Les députés embarrassés par la diplomatie du «coup de menton»

Ecrit par Alain Auffray

Les parlementaires, prudents, soutiennent très timidement l’Elysée.



Malaise à l’Assemblée nationale. Quand le député UMP Thierry Lazaro s’est lancé dans un violent réquisitoire contre la justice et le pouvoir mexicain, les parlementaires ont cessé d’applaudir. De droite comme de gauche, ils sont très majoritairement convaincus que Florence Cassez n’a pas eu droit à un procès équitable. Pour autant, ils ne sont pas tous prêts à proclamer en séance publique que «l’innocente Florence» est victime d’un ministre menteur et manipulateur qui, foi de député français, «ne restera pas impuni».

Théâtral. Fidèle à la ligne dictée par le chef de l’Etat, Bernard Accoyer, président de l’Assemblée nationale, avait choisi de manifester de manière théâtrale sa solidarité. Pour la séance de questions au gouvernement, les parents de Florence Cassez avaient été installés au milieu de l’hémicycle, à la tribune d’honneur. Sous les applaudissements, ils ont entendu la ministre des Affaires étrangères, Michèle Alliot-Marie, promettre que le gouvernement «n’abandonnera pas» la prisonnière et «continuera à demander son transfèrement en France». Après la séance, les députés étaient invités à se rassembler sur les marches du Palais Bourbon pour poser devant les photographes avec les époux Cassez.

Certains élus, pourtant, ne cachaient pas leur trouble. «Les Français s’inquiètent de l’emploi, de la sécurité, pas de l’affaire Florence Cassez. Je suis sûre qu’ils regrettent la détérioration des relations diplomatiques avec le Mexique. Ce n’est pas parce que l’on est Français et à l’étranger que l’on est forcément innocent», confiait la députée UMP Chantal Brunel, tout en reconnaissant ne pas connaître «le dossier».

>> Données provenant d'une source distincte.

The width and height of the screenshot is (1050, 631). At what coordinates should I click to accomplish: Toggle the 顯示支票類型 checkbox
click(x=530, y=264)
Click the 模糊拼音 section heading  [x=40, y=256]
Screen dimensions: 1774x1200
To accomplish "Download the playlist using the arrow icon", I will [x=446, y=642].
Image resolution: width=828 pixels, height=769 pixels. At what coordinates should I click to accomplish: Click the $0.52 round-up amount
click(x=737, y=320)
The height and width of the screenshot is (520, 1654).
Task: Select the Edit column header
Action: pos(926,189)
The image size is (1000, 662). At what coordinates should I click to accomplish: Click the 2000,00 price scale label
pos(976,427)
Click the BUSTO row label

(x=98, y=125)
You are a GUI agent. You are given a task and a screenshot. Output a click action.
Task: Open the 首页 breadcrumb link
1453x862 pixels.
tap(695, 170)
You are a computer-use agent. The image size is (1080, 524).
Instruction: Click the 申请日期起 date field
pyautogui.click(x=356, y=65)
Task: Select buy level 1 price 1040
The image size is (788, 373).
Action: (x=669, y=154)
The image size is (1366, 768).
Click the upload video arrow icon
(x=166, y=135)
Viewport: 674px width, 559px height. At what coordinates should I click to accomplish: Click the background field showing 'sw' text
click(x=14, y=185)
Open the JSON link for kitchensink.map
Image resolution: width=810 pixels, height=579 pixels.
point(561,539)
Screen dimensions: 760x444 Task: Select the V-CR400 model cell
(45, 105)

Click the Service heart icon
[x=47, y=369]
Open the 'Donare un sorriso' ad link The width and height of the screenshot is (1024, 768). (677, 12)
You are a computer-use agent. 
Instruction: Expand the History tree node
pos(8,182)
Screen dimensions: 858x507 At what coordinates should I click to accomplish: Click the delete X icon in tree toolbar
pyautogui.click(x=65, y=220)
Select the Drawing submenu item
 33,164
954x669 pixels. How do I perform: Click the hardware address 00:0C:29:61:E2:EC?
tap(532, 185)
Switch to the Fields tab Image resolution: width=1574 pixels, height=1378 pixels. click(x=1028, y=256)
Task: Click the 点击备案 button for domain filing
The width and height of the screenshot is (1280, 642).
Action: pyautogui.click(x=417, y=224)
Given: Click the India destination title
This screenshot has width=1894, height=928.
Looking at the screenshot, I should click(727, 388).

«Erreurs». Beaucoup regrettaient «l’arrogance», les «oukases» et les «coups de mentons» qui tiennent lieu de diplomatie. «J’espère que Florence Cassez n’aura pas trop à payer les erreurs qui ont été commises», confiait Claude Bartolone. Plus sévère encore, le villepiniste Jean-Pierre Grand constatait que «la politique étrangère de la France est tombée bien bas», huit ans jour pour jour après le discours de Villepin aux Nations unies. Christian Vanneste, lui, évoquait les riches heures du gaullisme : «Comment pouvons-nous faire ainsi la leçon au Mexique ? On est hélas, bien loin du célèbre "marchamos la mano en la mano"», lâchait le député, nostalgique de ce jour de 1964 ou De Gaulle était ovationné, à Mexico, par plus de 300 000 personnes.